Mientras la trama de la Pasión de Cristo nos sumerge en las tinieblas, todo el poemario va ascendiendo, a la vez, en luminosidad y en la procedencia de sus símbolos según avanza el tránsito de la muerte hacia la Luz. De este modo, si en la primera y segunda parte dominaban la mirada lóbrega y el corazón abatido, en "Azul-Mensaje", el apartado final del poemario escuchamos a toda la naturaleza hacerse una en alegría. En "Quédate con nosotros", mientras "caminan en silencio", "llevan puesta/ la esperanza otra vez, escrita en esta/ tarde que canta un pájaro sin nido". El dominio por parte de Francisco Mena de la retórica, y muy concretamente del léxico, permite que este alcance la altura del corazón del hombre, y escuchamos cantar al poeta y nombrar el "alto voltaje/ de este gran sacramento de alegría;/ de gozo y alabanza". Y el gozo y sus señales se acumulan: "El musical arpegio fue la vena/ transmitiendo aquel canto". Surge el vuelo y desciende el Dios al hombre: "Comed, éste es mi cuerpo", y sopla el viento y el "tiempo se deslía" y hay resplandor y cielo y milagro y hermosura…
Es mucho lo que se podría decir de este maravilloso poemario-oración. Pero alargar estas líneas solo retrasa el tiempo de la vuelta del lector a los versos de Francisco Mena Cantero. Y para eso se escribe esto, para dar la buena nueva que, de la mano de Hay un lento silencio y, una vez más, de la Real Cofradía Penitencial de Cristo Yacente de la Misericordia y de la Agonía Redentora, trae a la Semana Santa salmantina este poemario.

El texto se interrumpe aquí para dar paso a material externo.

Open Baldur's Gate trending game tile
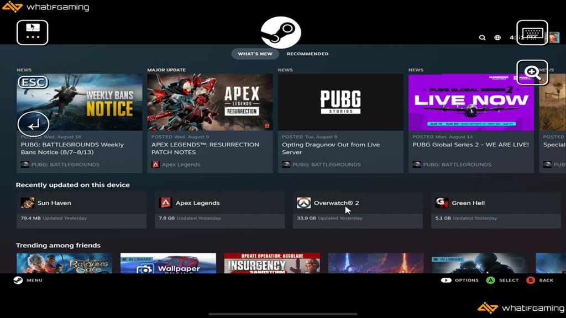Screen dimensions: 566x318 64,263
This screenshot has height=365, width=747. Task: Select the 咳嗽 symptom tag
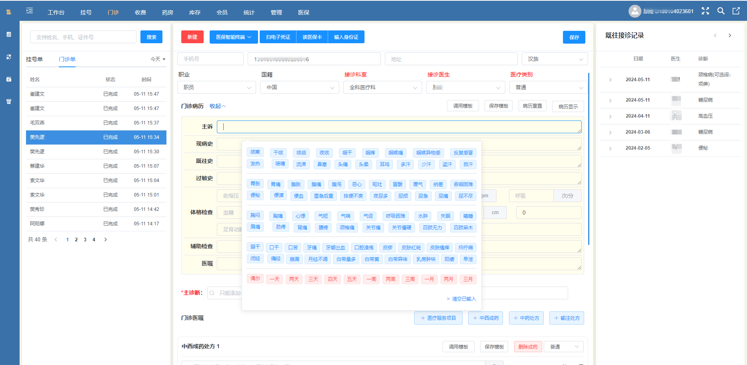pos(255,152)

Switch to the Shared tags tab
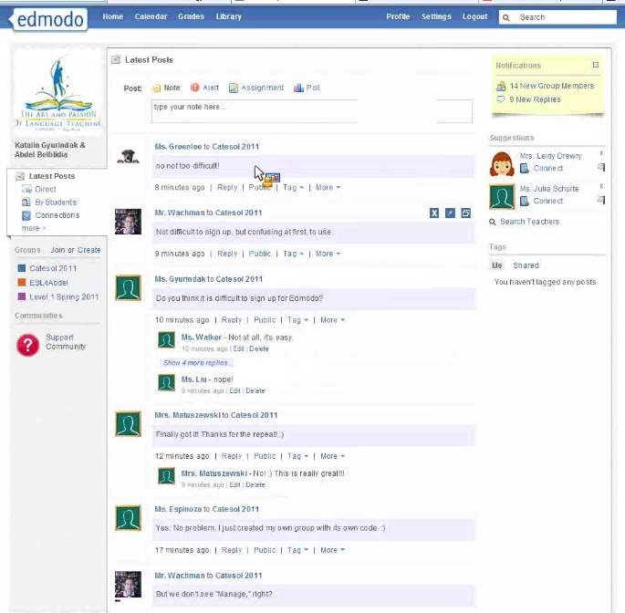click(526, 265)
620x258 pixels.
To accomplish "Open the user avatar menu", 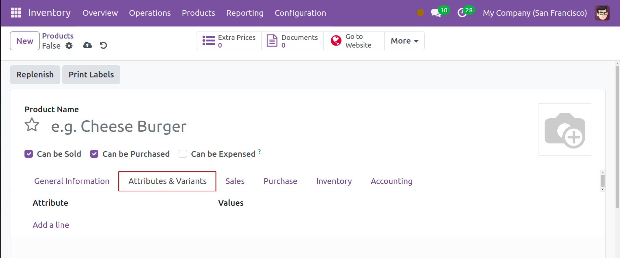I will coord(602,13).

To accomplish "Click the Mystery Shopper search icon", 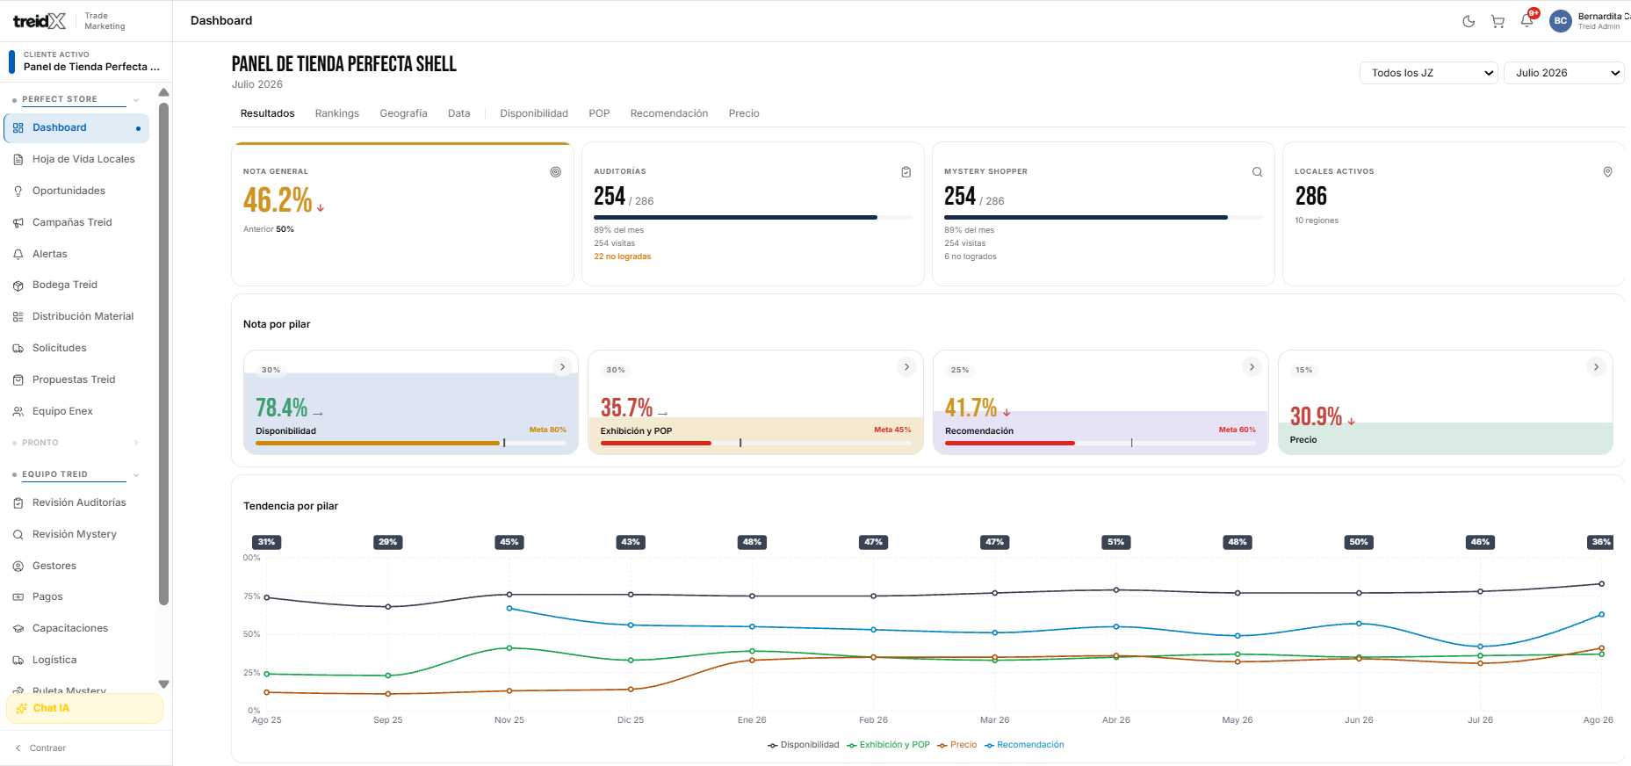I will (1257, 172).
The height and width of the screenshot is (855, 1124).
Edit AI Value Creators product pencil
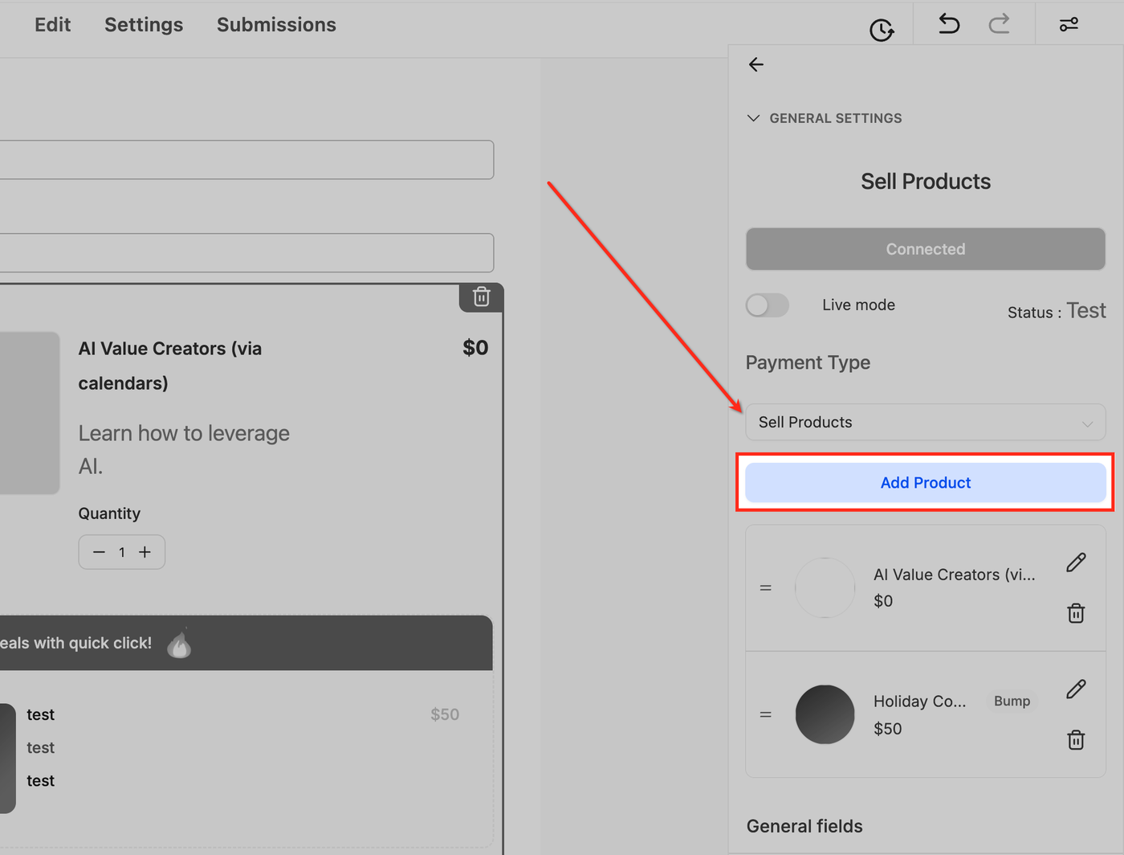coord(1076,563)
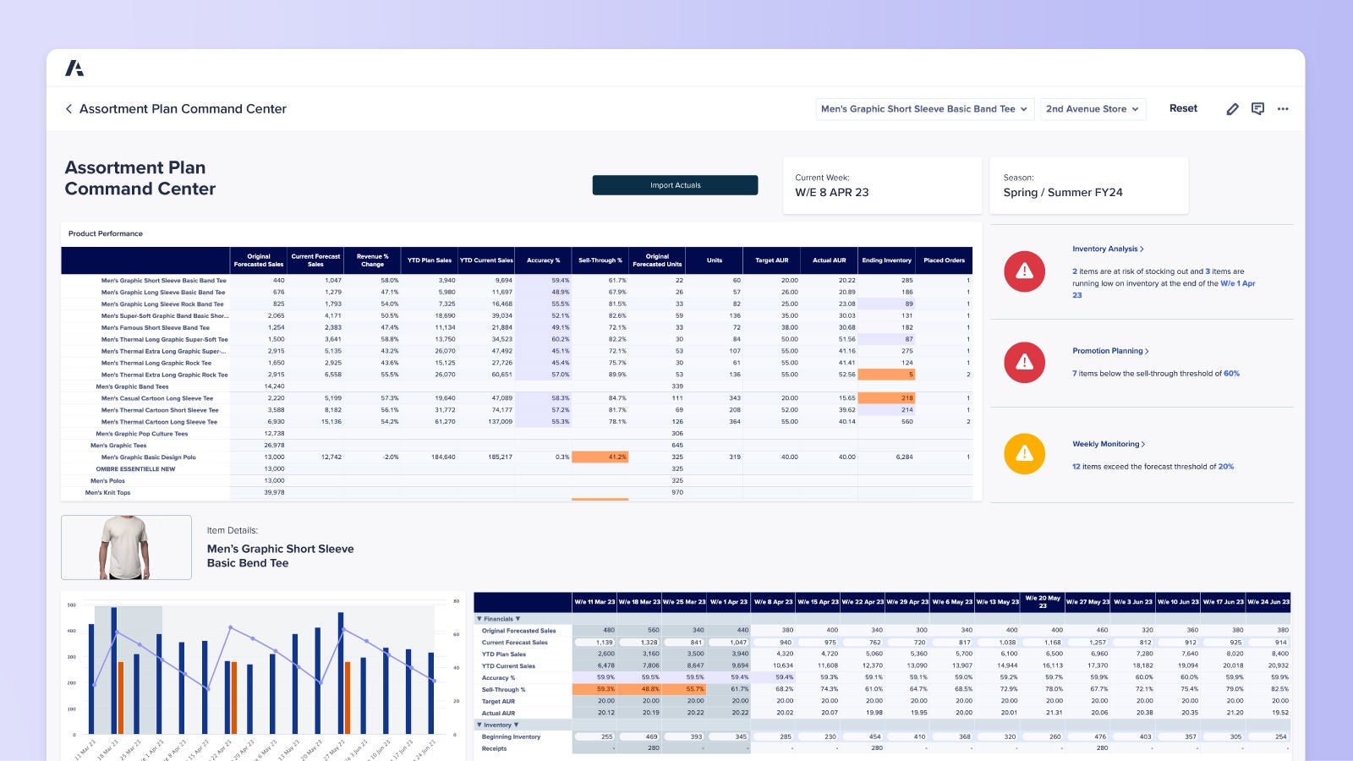This screenshot has height=761, width=1353.
Task: Collapse the Inventory section in the weekly table
Action: tap(480, 725)
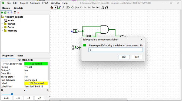Screen dimensions: 182x101
Task: Choose the NOT gate tool in toolbar
Action: (x=78, y=8)
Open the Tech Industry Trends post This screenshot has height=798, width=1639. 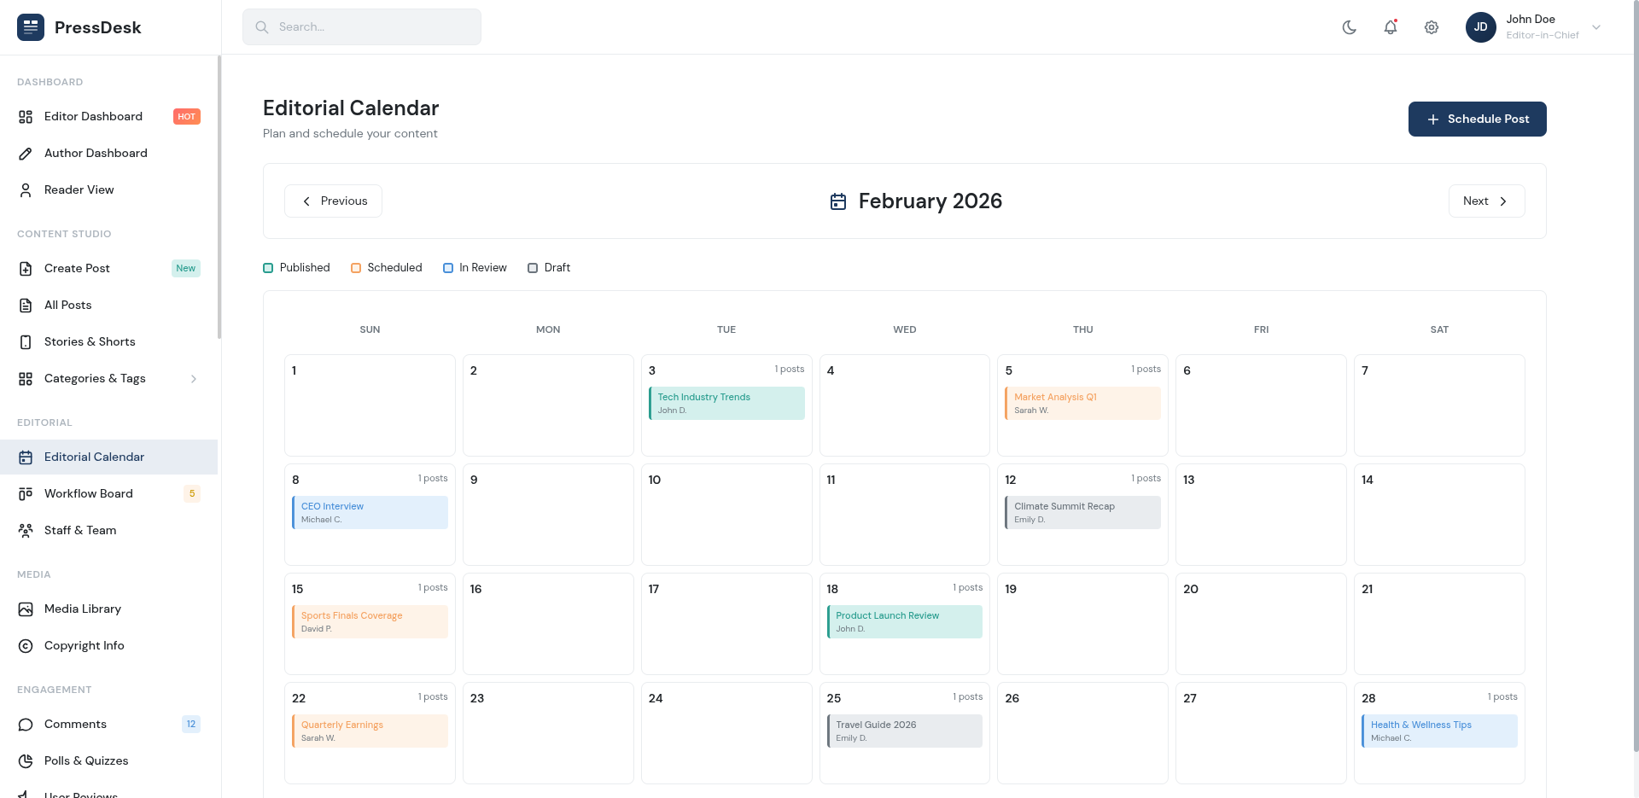click(x=726, y=402)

Y para volver a leerlo, reposado el momento y pasada la Semana Santa. Termina el poemario con un broche final. Se trata del poema que da título a todo el libro en diálogo del poeta con Cristo. Desciende ahora otro silencio, lento, "como el vuelo de un pájaro invisible". Un hermoso endecasílabo surca el cielo del poema y lo resume todo dejándonos sobrecogidos: "hasta el volar la alondra es una herida". Hay palomas y también cansancio y humildad, y una profunda certeza que cierra toda la obra y que es un testimonio en voz alta para todos: "¡Qué triste sería que al llamar a tu perta/ no me reconocieras". Ha llegado el día último. Allí está el hombre y en sus manos, lo que ha sido su vida. Y su fe.